La declaración hecha por Lula en diciembre de que “las cuestiones de los indios, quilombolas, ambientalistas y Ministerio Público traban el desarrollo del país, nos causa profunda indignación”, señalaron las organizaciones firmantes del documento.
Las declaraciones del mandatario motivaron una reacción más fuerte aún del Consejo Indigenista Misionero (CIMI), ligado a la Conferencia Nacional de Obispos de Brasil y que se ocupa de la cuestión indígena.
“Es inaceptable que la principal autoridad del país, con este tipo de afirmación, refuerce el alto grado de prejuicio existente contra negros e indios y también irrespete el trabajo del Ministerio Público, que tiene como función fiscalizar el cumplimiento de las leyes del país”, dice una nota del CIMI.
El lanzamiento del PAC reforzó la preocupación entre los ambientalistas, sobre todo con respecto a la Amazonia, que ya tiene deforestada 17% de su superficie, según el gubernamental Instituto Nacional de Investigaciones Espaciales. Del conjunto de inversiones previstas, 32 millardos de reales ($15 millardos) se refieren a la construcción o conclusión de plantas hidroeléctricas.
No ha sido esta vez que el desarrollo sustentable en la Amazonia ganó impulso en las políticas de crecimiento del gobierno federal. El PAC ha reforzado la prioridad de los megaproyectos energéticos en la región [amazónica], sin avanzar en la cuestión de la sostenibilidad”, resaltó la organización Amigos de la Tierra. Además de las hidroeléctricas, el PAC prevé la estructuración de vías acuáticas
asociadas a las carreteras, para facilitar la salida de la soja y otros productos agrícolas.

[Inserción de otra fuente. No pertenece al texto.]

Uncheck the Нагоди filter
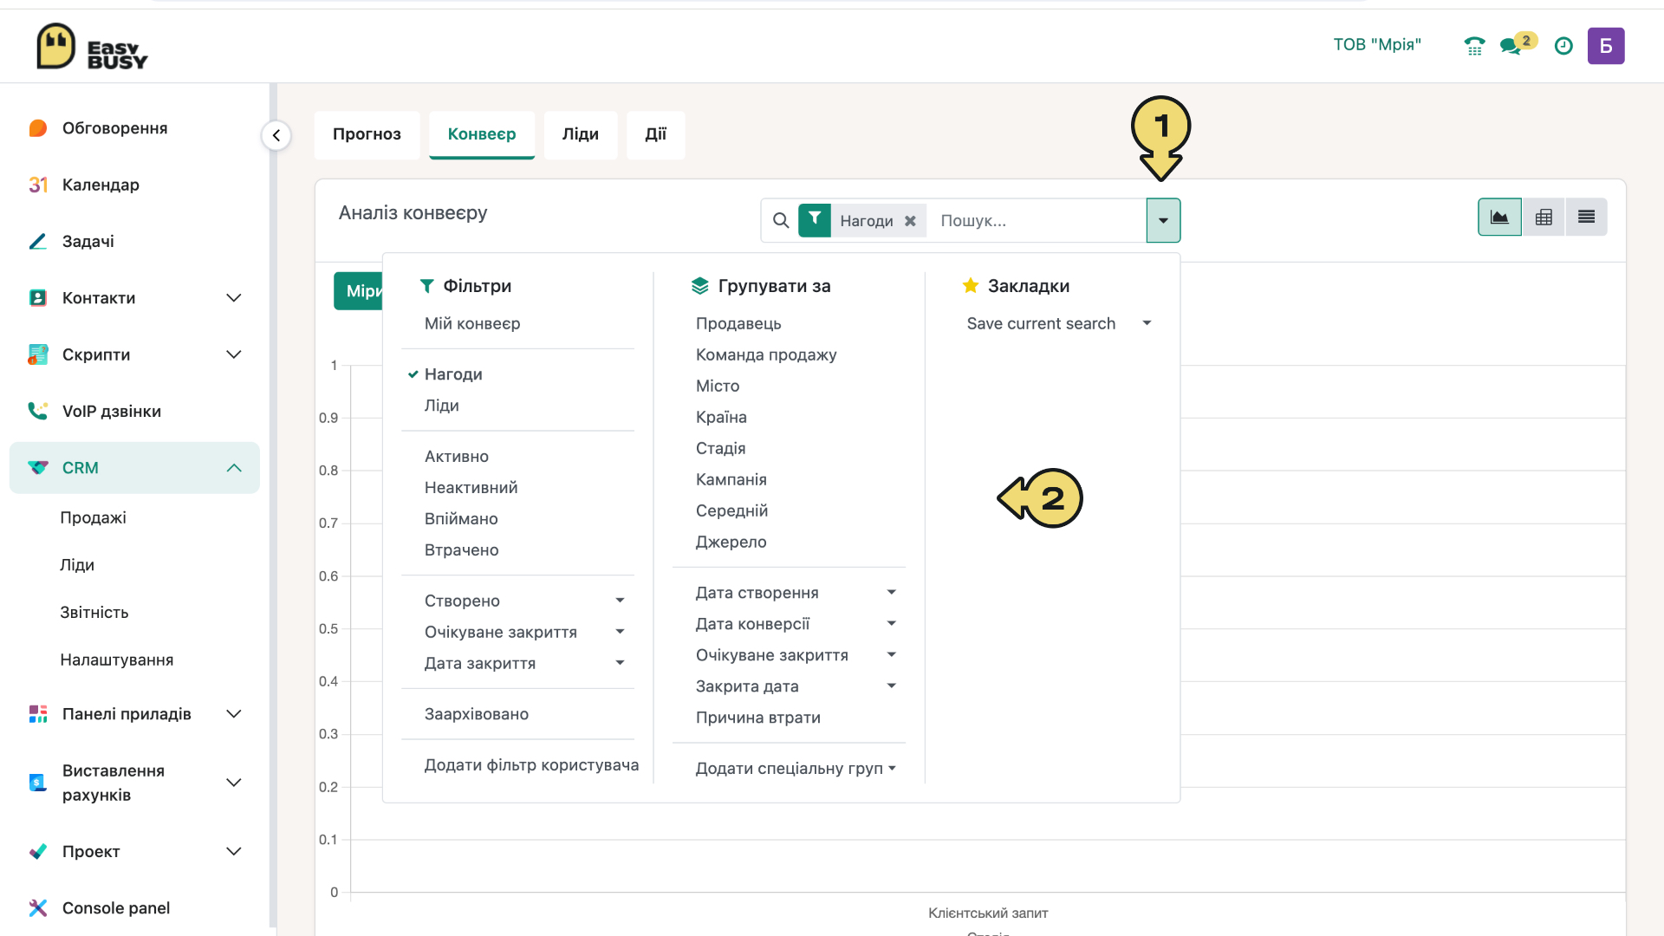Viewport: 1664px width, 936px height. [453, 374]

La expansión de la frontera agrícola es señalada como una de las causas del incremento de la deforestación de la Amazonia.
“Existen condiciones para promover el desarrollo sustentable de la Amazonia, que lamentablemente no están siendo consideradas”, afirma Flávio Gordon, presidente de la Asociación Nuevo Encanto, que mantiene una plantación de caucho con bases sustentables
en la Amazonia.
Pero el PAC ha generado controversia no sólo en el área ambiental. Para muchos sectores, el programa no ha prestado atención al aspecto social, y principalmente a la educación de calidad.
“El nuevo plan de crecimiento habla de muchas cosas, pero no aborda la educación, ni una mejor gestión del Estado, ni la reducción de la carga fiscal, que ya sobrepasa los ridículos y escandalosos 40%”, se lamenta el presidente de la Fundación Educar DPaschoal, Luis Norberto Pascoal, uno de los principales líderes empresariales brasileños que defienden mayores inversiones en educación de calidad.
Para Pascoal, “las incertidumbres son muchas, pero las certezas son claras. Si no cambiamos la educación y otros elementos estructurales, bye bye progreso y futuro. Ese paquete económico será olvidado rápidamente ante los riesgos de desgobierno y retroceso político”.